2008: Isaiah Suggs, Jr. '74
His commitment to promoting diversity in Admissions at Brookwood, and to guiding and supporting many families, have been the hallmarks of his years of service. His dedication to improving the lives of other Brookwood families, who may not have otherwise had the opportunity to know and experience Brookwood School, is exceptional.
2006: Emily M. Fox '98
Her work with many orphans in Haiti and Africa, through various medical and charitable organizations including the Peace Corps, illustrates her desire to serve children and families and to promote health and well-being in communities in deepest need.
2004: Joseph F.X. Donovan, Jr. '64
Serving an impressive 24 years on Brookwood’s Board of Trustees, his service to Brookwood “…has spanned almost the entire history of the school, and his contributions have been substantial.” A member of the first graduating class, an Eckles Cup recipient, a trustee, and past parent, Joseph Donovan “…will be known in Brookwood history as a true Brookwood institution.”
2000: Hamilton N. "Tony" Shepley '66
His commitment to community service inspires many. Tony served as Chairman for the United Way of Cape Cod and is active, both personally and through his business, in other charitable organizations on Cape Cod. Tony writes “As an employer and a person, I hold myself to high standards, and Brookwood is largely responsible for that.”
1998: Cynthia Sweet '90
Her work at City Year with HIV/AIDS patients at the Boston Living Center and in Costa Rica made a difference in the lives of many. Of her time spent in Costa Rica, Cynthia reflected that “Many of these people had been forgotten, and for their last few years, they wanted nothing but to be cared for … I knew I had made a small difference, and my one hour a day in their lives, when literally nobody cared, made them happy in their last days.”
1997: George Hatch '72
His work as a journalist has helped to broaden and improve our country’s understanding of developments in Latin American countries. His mission to educate others about people in Latin America is paramount to him professionally and personally.
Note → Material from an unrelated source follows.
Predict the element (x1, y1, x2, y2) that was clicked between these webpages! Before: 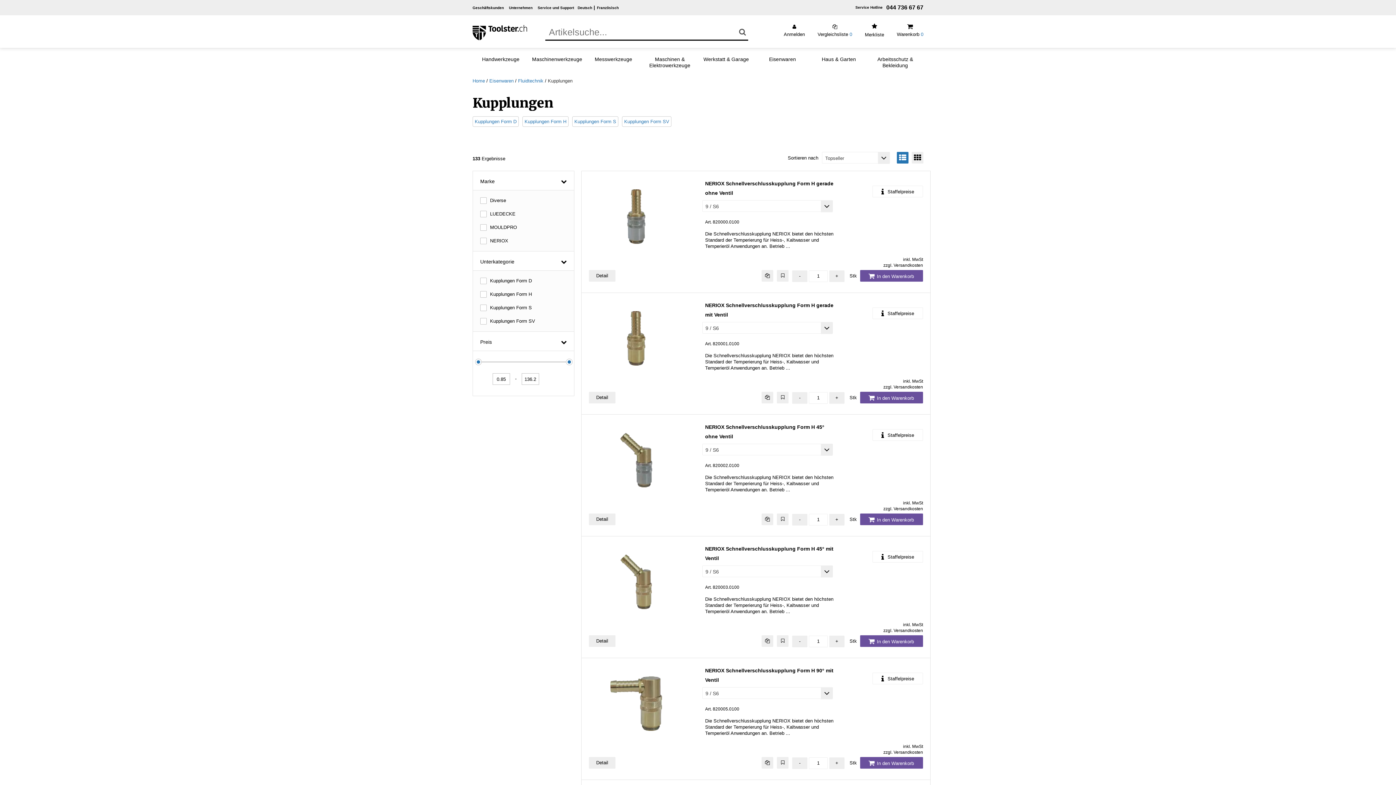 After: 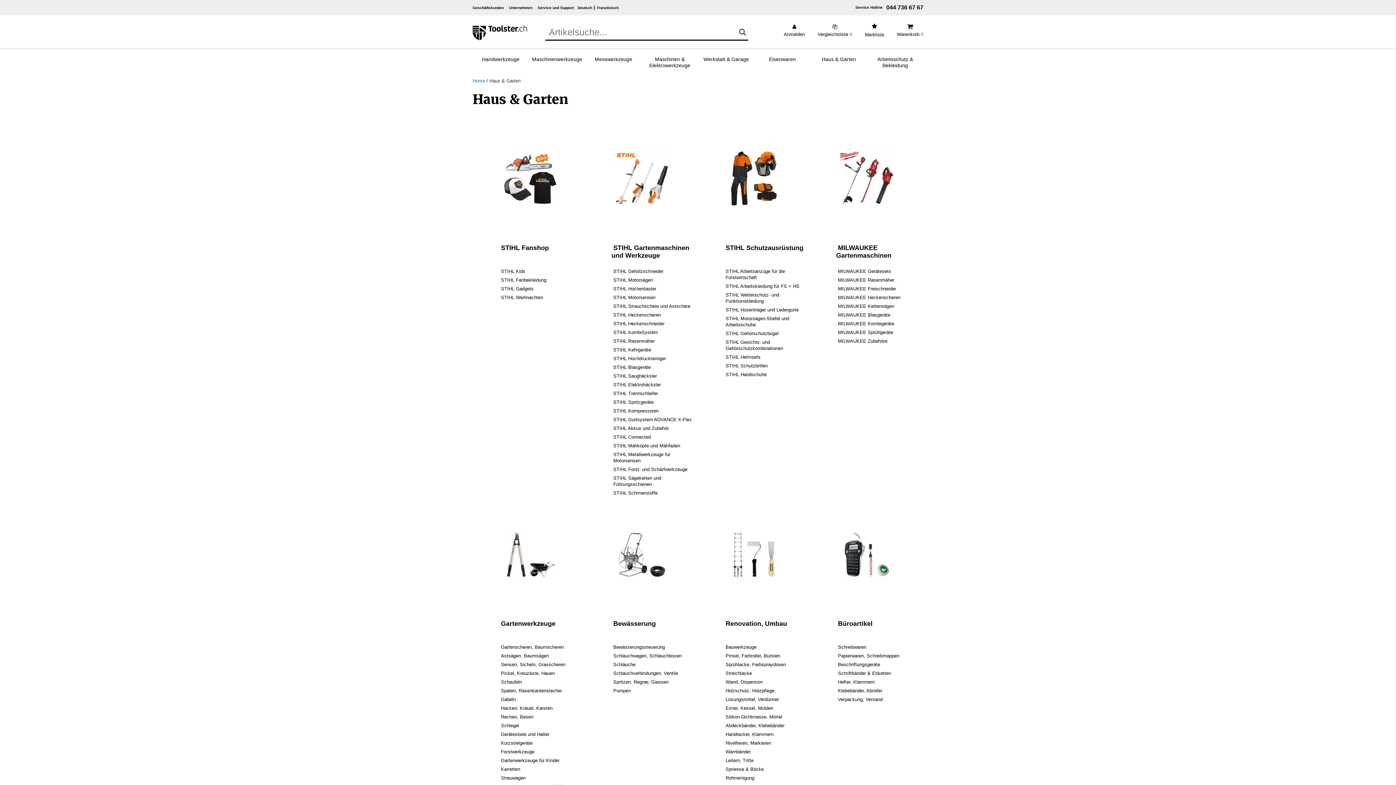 Action: label: Haus & Garten bbox: (812, 56, 865, 68)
1996: Edward P. Herter '69
His work and dedication as a teacher for over twenty years has inspired hundreds of students. Ned writes “…caring for your students is the key to teaching—you care by being patient, seeing things clearly, being willing to listen, providing a shoulder to lean on, and being someone to laugh with.”
1995: Elizabeth Gibbons '67
Her career in social development and humanitarian affairs has spanned close to 25 years, during which she has lived and worked in Togo, Kenya, and Zimbabwe, and served as head of UNICEF’s offices in Haiti and in Guatemala. Her efforts provide tremendous help and hope for children around the world.